Była sobie leśna dróżka
Wiesław Furmański (wifer)
2009-07-23
Z tą myślą powędrowałem leśną ścieżką w głąb lasu. Nie uszedłem jednak daleko gdy usłyszałem jakieś obce, mało leśne dźwięki, bliższe wielkiej budowy niż naturze. Z ciekawości skierowałem się w tamtą stronę. Po chwili doszedłem do szerokiego traktu wygniecionego olbrzymimi oponami wielkiego pojazdu. Był to ogromny beczkowóz który powoli ginął w gąszczu. Dwunastokrotny zoom niewiele zdołał wyłowić. Pstryknąłem kila fotek z nadzieją że uwidocznią jakieś szczegóły pojazdu. Niestety trochę się spóźniłem.
Kiedy zeszły ze mnie emocje oprócz mało ciekawych wrażeń wzrokowych dotarł do mnie zapach. Nie był to jednak zapach poziomek, borowiny, czy sosny. Był to paskudny fetor fekalii. Ciężko opisać słowami co i jak się poczułem. Nie dość, że wywozi się do lasu wszelkiego rodzaju odpady to teraz las będzie alternatywą dla oczyszczalni ścieków. W końcu co byśmy nie zrobili dla pieniędzy.
Nie tak dawno była to ścieżka po której ledwo maluch mógł się przecisnąć. Potem młodzież próbowała tam swoje terenówki przywiezione z zagranicznych wojaży a teraz ugnieciono niemal dwupasmową drogę prywatnymi śmieciarkami. To co widać na zdjęciach to mieszanina piachu i ścieków których beczka nie potrafiła dowieźć na docelowe miejsce. Tylko gdzie był ten cel? Wstrzymując oddech po paru minutach znalazłem miejsce zlewni. Ze zdziwieniem zobaczyłem że ścieki były rozlewane na pole. Ciekawe co tam zostanie posadzone czy posiane a sądząc po jego rozmiarach pewnie i zakontraktowane.

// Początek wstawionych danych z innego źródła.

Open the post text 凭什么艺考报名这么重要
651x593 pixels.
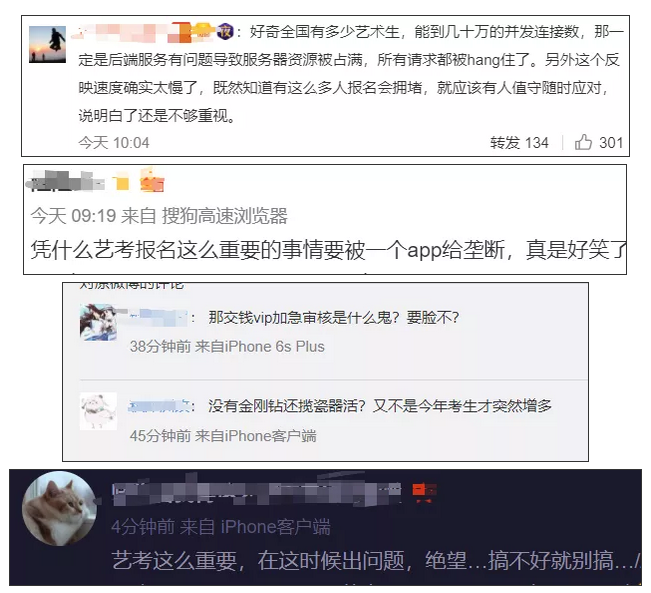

A ja się dziwiłem że kupione w sklepie młode ziemniaki po dwóch dniach gniją i pleśnieją.
Myślę że tego typu procedery uprawiane są nie tylko w gminie Leżajsk. Nie dziwmy się zatem, że po ulewnych deszczach kiedy nadmiar wody spływa do rzek, możemy potem obserwować w korycie płynące śnięte ryby. Bo komu by się chciało żyć w takim brudzie i smrodzie?